Vought is particularly vocal about empowering OMB’s director to enforce the president’s will throughout the executive branch — an unsurprising interest given how much damage he did from that perch in the Trump administration. In 2019, he helped craft a doomed effort to kill Obamacare. The following year he signed off on redirecting funds from the Defense Department to construct Trump’s border wall in 2020. He also was responsible for withholding crucial military aid to Ukraine as part of the scheme that led to Trump’s first impeachment. The Government Accountability Office found the latter move to be a violation of the law against “impoundment” that Congress passed in 1974.

While Vought is as committed to enabling Trump as even the most subservient lackeys who held the position, he’s no stranger to the gears that keep Washington’s policy machinery turning.

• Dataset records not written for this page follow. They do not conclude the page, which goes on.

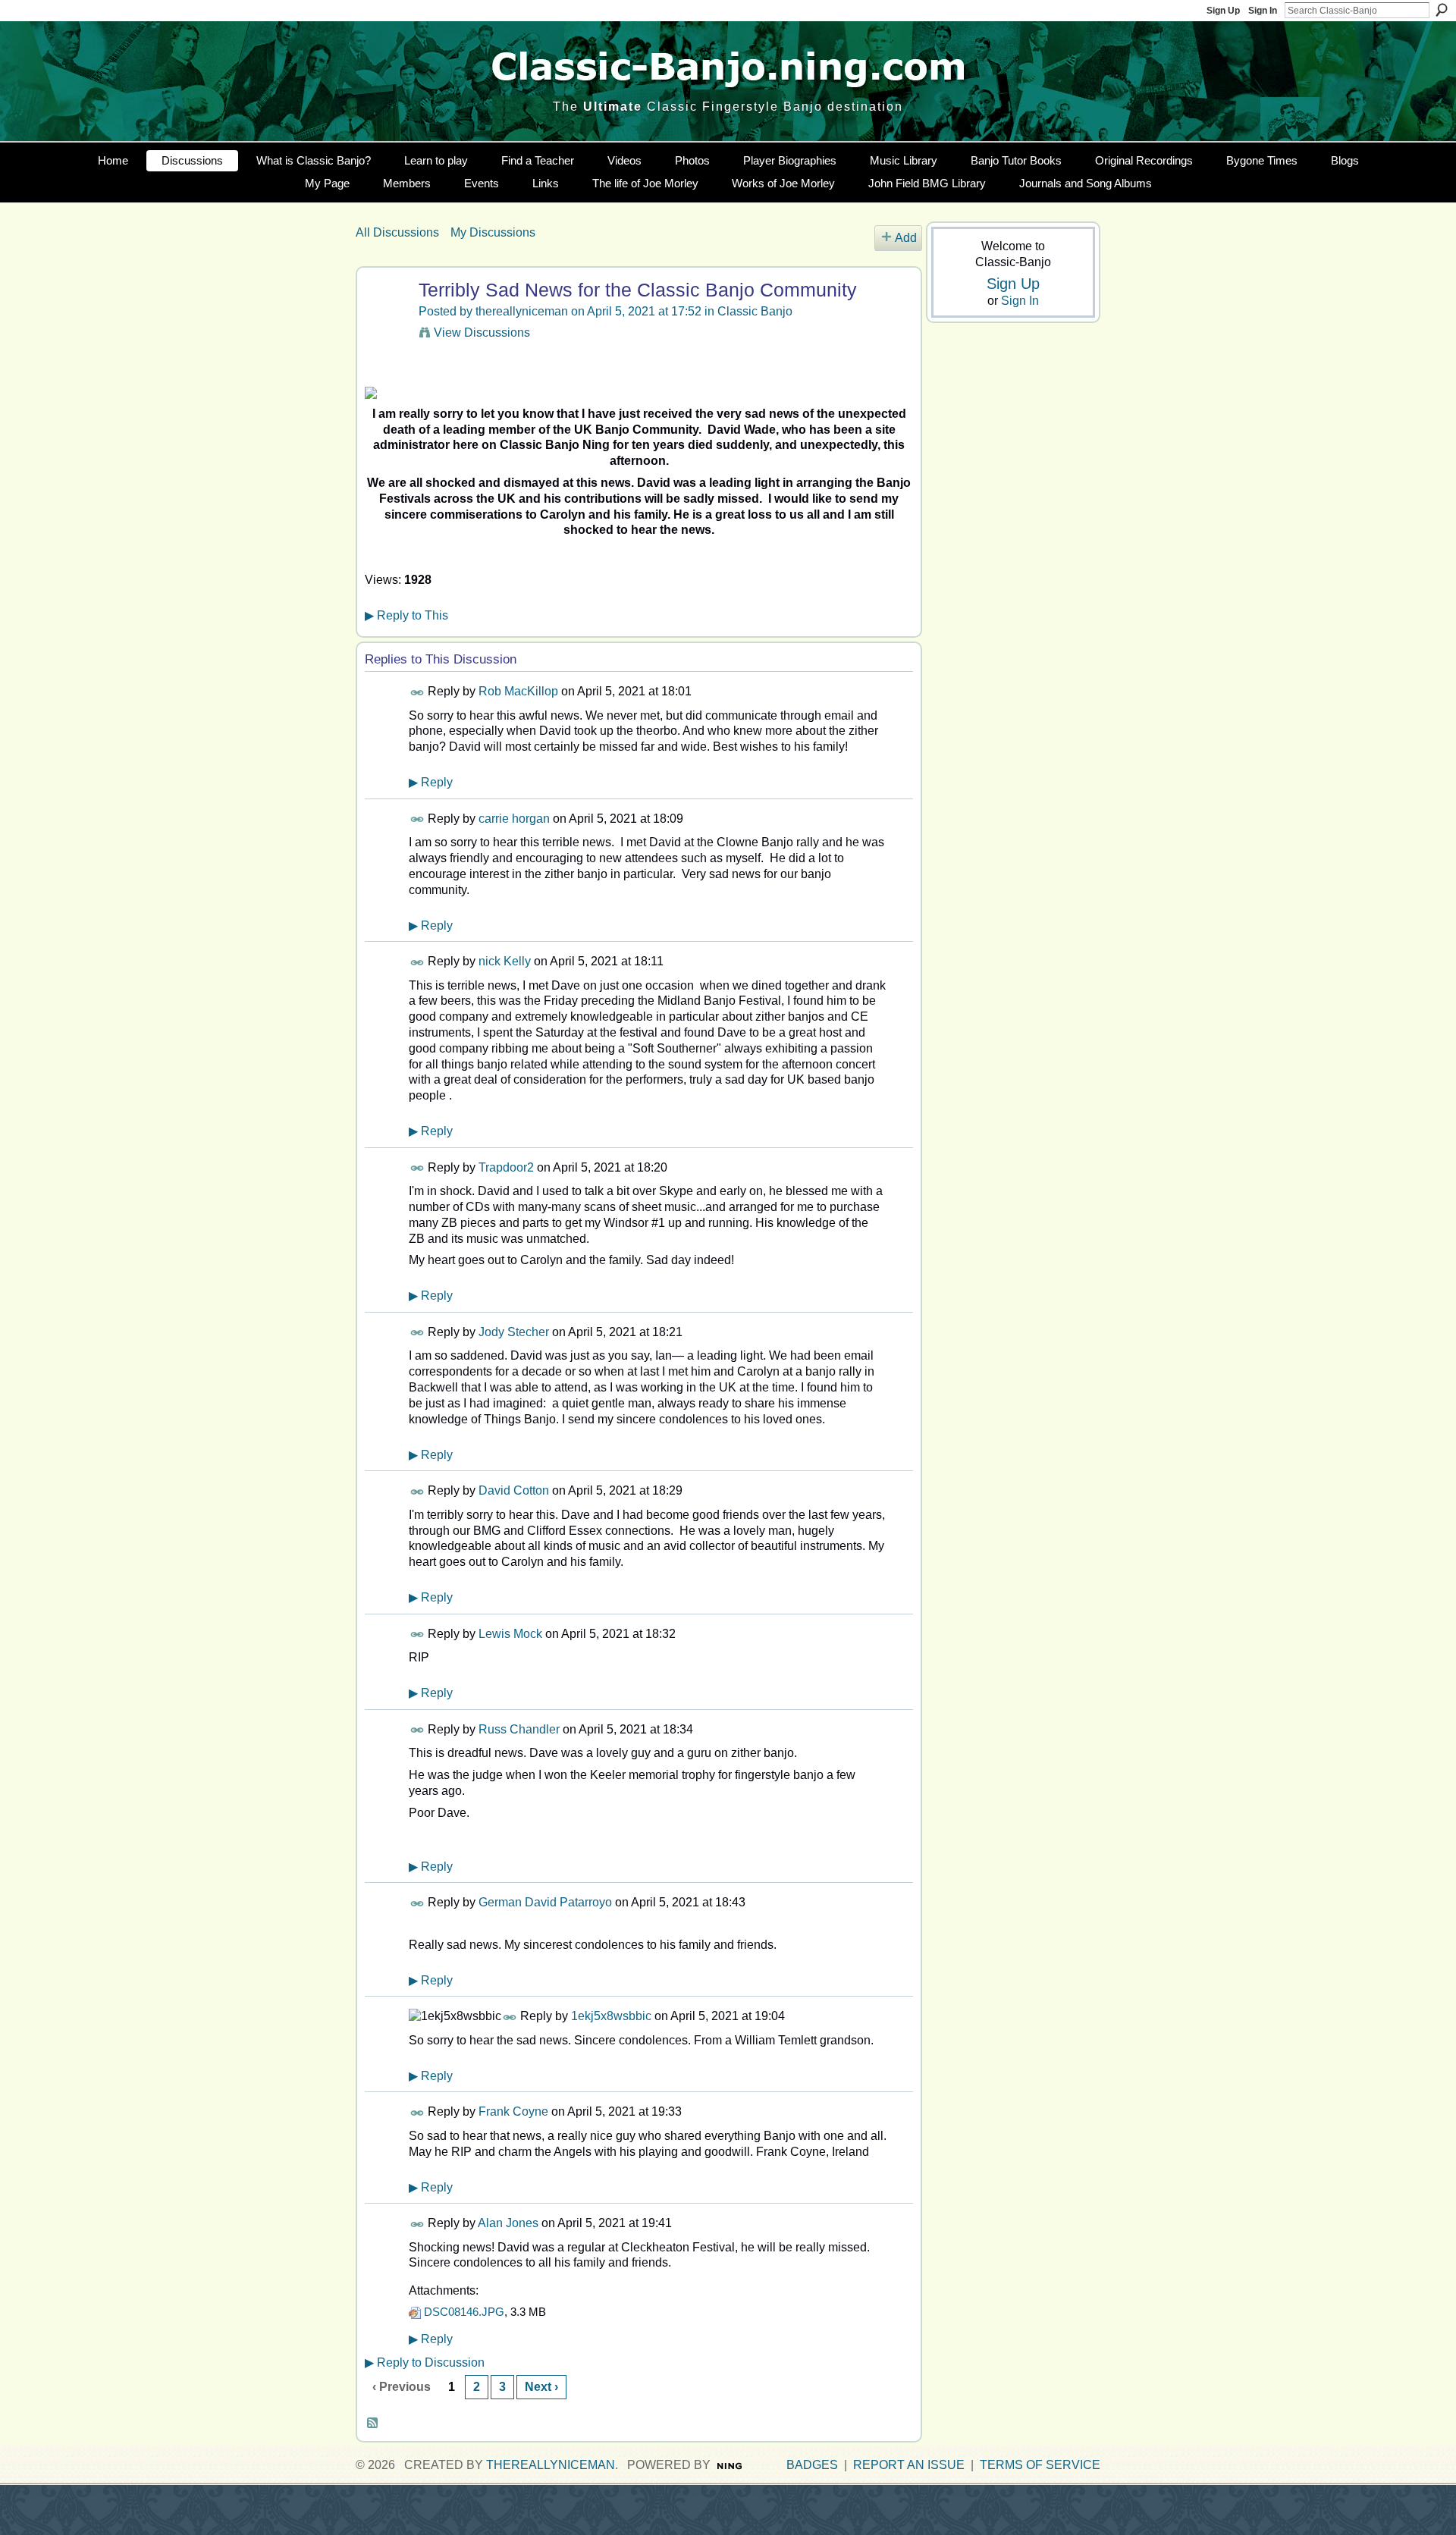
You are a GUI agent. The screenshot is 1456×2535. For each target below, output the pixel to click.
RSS (373, 2423)
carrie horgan (514, 818)
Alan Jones (508, 2223)
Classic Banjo (754, 311)
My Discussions (492, 232)
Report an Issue (909, 2464)
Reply (431, 782)
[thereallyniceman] (385, 318)
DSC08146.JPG (464, 2311)
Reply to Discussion (425, 2362)
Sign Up (1223, 10)
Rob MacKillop (518, 691)
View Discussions (482, 332)
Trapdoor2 (506, 1167)
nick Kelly (505, 961)
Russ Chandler (519, 1729)
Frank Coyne (513, 2111)
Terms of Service (1040, 2464)
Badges (812, 2464)
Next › (541, 2386)
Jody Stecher (514, 1332)
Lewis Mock (510, 1633)
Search (1442, 10)
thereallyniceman (521, 311)
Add (906, 237)
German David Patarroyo (545, 1902)
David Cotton (514, 1490)
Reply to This (406, 615)
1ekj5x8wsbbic (611, 2015)
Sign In (1262, 10)
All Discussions (397, 232)
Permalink (417, 693)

Vought has argued that the anti-impoundment law and other post-Watergate restraints on the presidency need to be overturned. Accordingly, he’s one of the loudest voices for transforming the Justice Department from an independent agency into a tool for Trump’s vendettas. If anything, the radical shifts he has proposed for a second Trump term would make the executive branch both more powerful than at any time since the Nixon administration and more openly partisan, with authority stripped from career officials and consolidated in political appointees’ hands.

It’s not surprising that, given how extreme Vought’s proposals are, they’ve found little success with Biden sitting in the White House and Democrats controlling the Senate. But the ideas that he and his team are cranking out are set to shape the future of the Republican Party in the same way the Heritage Foundation shaped the Reagan administration and helped develop three decades of GOP orthodoxy. Given his unabashed defense of Christian nationalism, those ideas are set to be massively harmful to LGBTQ Americans and immigrants should he be given a chance to enact them.

He may well get that chance, given that the Post names Vought as a potential White House chief of staff if Trump reclaims the Oval Office. If this comes to pass, he’d be from a different mold than any of the chiefs of staff in the first Trump administration. Because while Vought is as committed to enabling Trump as even the most subservient lackeys who held the position, he’s no stranger to the gears that keep Washington’s policy machinery turning. This is a person who has spent the last 30 years working his way up from a congressional aide to becoming a conservative lobbyist to landing in the Eisenhower Executive Office Building.

Given the extent of the plans he has made, Vought would have a frightening level of understanding of how to execute his vision from the top down with the full weight of the presidency behind him as an unofficial prime minister. And, most worrying, it would most likely be a road map to authoritarianism for future candidates to follow even long after Trump’s name is no longer on the ballot.